▶ _About this task_:
If a line in the entries below holds the string "chart", copy it.
### Task data
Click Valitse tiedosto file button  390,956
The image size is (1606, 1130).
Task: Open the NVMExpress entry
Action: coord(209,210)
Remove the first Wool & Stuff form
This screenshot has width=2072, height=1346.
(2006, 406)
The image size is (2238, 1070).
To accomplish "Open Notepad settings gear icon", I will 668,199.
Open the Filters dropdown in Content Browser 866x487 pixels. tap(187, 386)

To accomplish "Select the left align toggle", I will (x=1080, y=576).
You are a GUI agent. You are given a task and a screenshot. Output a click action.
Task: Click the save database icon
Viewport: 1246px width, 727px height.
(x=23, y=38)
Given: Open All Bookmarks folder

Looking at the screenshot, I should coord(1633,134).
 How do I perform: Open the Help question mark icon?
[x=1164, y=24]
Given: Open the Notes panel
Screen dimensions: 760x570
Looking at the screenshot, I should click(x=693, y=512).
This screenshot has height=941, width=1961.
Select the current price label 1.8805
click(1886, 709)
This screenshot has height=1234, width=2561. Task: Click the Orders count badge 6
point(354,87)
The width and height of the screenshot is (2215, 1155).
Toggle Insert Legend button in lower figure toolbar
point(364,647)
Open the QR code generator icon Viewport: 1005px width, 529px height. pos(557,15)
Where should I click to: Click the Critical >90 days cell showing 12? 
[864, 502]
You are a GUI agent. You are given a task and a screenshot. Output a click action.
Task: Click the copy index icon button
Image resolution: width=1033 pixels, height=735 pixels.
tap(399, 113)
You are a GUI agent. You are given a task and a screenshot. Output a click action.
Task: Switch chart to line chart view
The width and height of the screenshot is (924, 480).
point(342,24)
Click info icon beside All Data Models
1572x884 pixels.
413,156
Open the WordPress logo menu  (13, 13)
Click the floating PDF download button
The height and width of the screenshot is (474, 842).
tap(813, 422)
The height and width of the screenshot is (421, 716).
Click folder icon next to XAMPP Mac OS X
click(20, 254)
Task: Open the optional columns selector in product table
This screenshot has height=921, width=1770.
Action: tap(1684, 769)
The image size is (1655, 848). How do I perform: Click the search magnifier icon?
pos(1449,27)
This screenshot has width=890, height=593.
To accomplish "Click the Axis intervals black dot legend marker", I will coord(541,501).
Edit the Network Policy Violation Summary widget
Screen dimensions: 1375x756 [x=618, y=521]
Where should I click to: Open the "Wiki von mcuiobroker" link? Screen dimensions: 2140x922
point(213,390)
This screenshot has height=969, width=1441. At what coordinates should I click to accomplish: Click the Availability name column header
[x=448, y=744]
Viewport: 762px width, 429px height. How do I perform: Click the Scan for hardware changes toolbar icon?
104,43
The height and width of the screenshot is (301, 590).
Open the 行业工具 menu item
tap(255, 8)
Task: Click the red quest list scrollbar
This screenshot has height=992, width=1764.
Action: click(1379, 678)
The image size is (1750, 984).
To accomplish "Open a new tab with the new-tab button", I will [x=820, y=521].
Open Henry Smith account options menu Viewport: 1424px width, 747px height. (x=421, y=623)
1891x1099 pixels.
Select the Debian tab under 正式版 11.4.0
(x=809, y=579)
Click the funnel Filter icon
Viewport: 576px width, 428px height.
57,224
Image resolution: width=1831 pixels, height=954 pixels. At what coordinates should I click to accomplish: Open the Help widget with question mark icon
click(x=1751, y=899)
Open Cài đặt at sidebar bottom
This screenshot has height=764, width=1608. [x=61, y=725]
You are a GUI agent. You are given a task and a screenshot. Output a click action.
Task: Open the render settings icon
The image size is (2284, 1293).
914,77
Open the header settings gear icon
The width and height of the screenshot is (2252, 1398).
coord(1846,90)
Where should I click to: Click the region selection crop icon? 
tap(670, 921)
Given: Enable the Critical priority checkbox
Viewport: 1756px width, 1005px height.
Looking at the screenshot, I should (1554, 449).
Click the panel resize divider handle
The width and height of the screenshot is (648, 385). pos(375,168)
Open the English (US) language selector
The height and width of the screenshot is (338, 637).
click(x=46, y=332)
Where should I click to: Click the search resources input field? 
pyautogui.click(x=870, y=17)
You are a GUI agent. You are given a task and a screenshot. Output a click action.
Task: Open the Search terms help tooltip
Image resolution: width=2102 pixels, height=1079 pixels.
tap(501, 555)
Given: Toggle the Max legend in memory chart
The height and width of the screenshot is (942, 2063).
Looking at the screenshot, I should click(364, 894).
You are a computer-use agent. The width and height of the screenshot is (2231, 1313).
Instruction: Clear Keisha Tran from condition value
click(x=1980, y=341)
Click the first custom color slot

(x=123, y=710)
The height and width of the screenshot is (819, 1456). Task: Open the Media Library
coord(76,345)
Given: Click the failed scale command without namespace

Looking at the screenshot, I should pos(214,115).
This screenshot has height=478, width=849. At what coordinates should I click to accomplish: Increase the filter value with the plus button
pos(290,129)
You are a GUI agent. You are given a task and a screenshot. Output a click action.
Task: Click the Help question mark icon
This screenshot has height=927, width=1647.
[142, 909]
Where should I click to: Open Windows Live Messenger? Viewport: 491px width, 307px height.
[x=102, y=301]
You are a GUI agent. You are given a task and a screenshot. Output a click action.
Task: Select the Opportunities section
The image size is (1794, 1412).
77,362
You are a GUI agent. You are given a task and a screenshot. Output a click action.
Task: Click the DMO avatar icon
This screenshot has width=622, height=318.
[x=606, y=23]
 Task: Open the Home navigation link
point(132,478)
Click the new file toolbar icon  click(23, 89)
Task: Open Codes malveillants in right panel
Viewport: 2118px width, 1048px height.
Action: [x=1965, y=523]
######
▶ _Output for this task_:
Task: Switch chart to line chart view
Given: Toggle the Max legend in memory chart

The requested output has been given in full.